Saved data entries
========================================================================

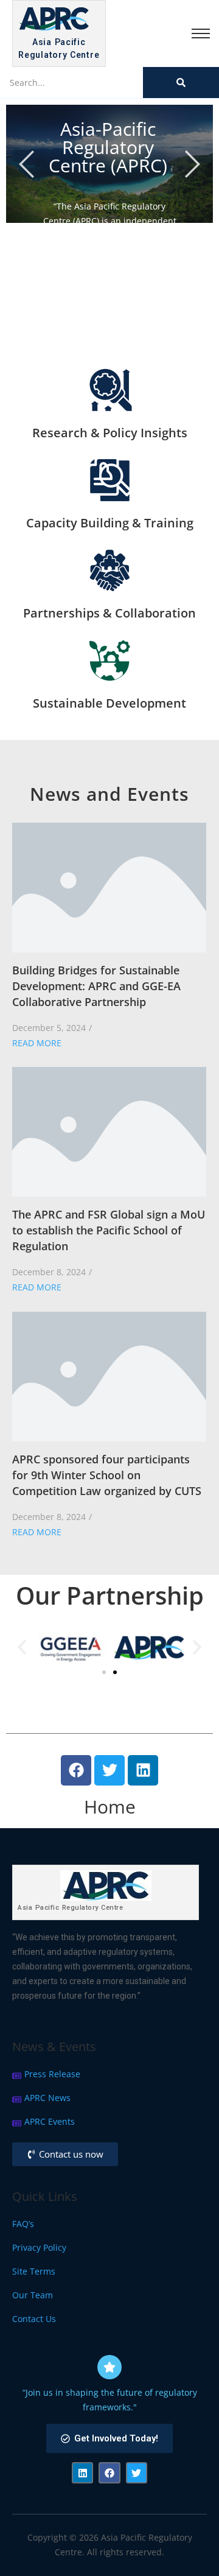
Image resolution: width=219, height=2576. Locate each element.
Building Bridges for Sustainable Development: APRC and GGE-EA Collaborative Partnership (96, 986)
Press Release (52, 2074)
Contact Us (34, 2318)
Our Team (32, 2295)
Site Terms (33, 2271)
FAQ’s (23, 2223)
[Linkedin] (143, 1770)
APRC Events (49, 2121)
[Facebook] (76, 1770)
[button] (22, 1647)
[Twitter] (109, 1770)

========================================================================

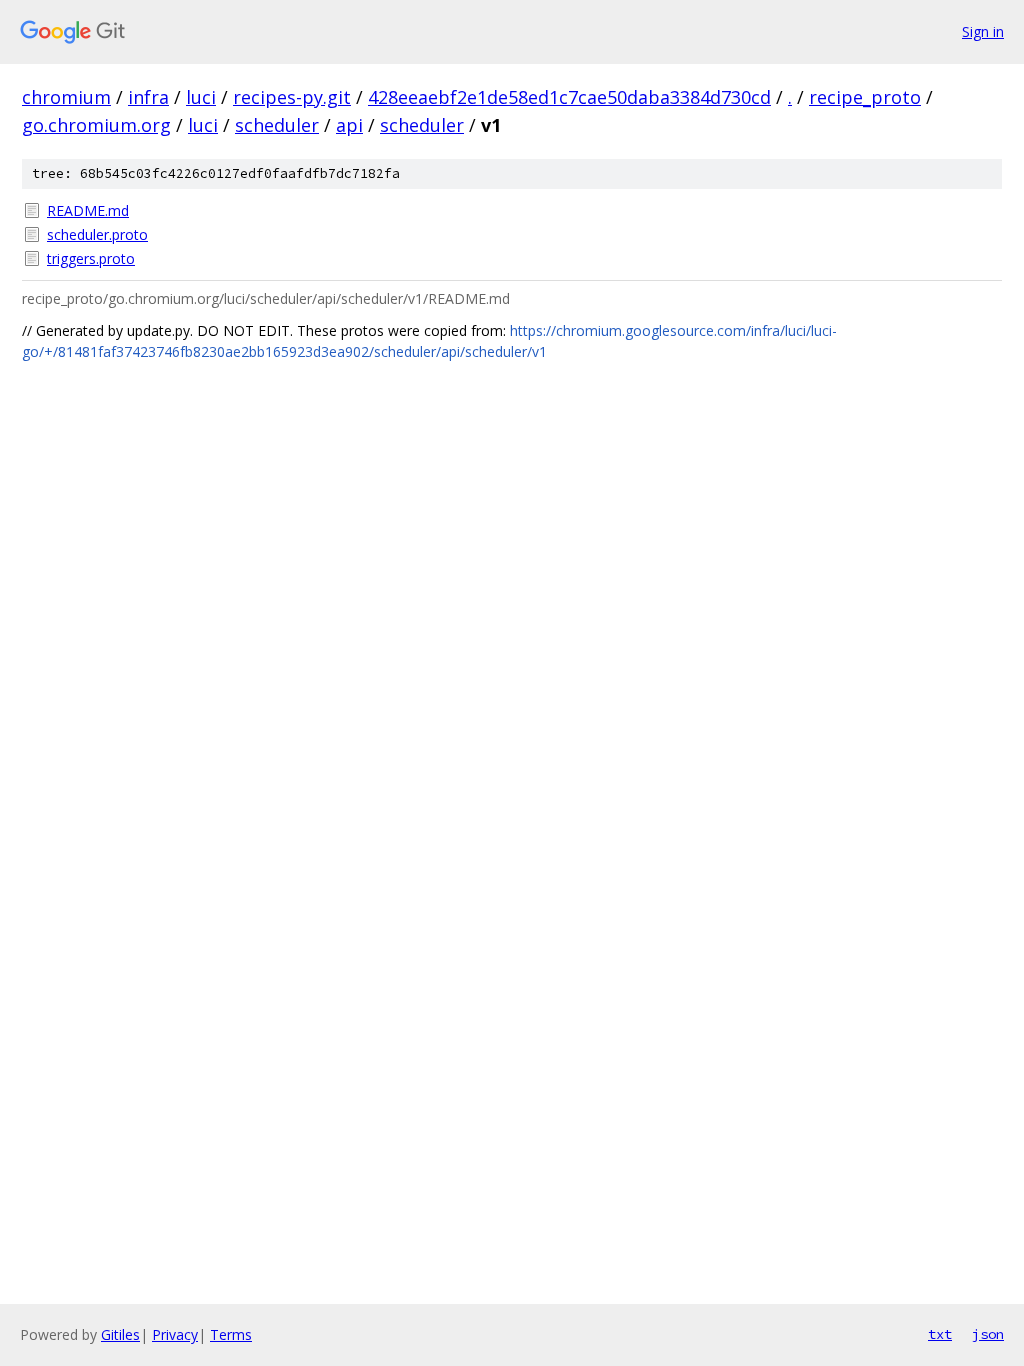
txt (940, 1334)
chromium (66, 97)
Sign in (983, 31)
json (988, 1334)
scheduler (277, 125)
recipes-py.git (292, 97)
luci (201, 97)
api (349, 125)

========================================================================

Exercise aim: Copy the entries above exactly, but only from the line holding "Image resolution: width=219, height=2576." through the line holding "APRC Events (49, 2121)", both included.

Response area:
Image resolution: width=219, height=2576. Locate each element.
Building Bridges for Sustainable Development: APRC and GGE-EA Collaborative Partnership (96, 986)
Press Release (52, 2074)
Contact Us (34, 2318)
Our Team (32, 2295)
Site Terms (33, 2271)
FAQ’s (23, 2223)
[Linkedin] (143, 1770)
APRC Events (49, 2121)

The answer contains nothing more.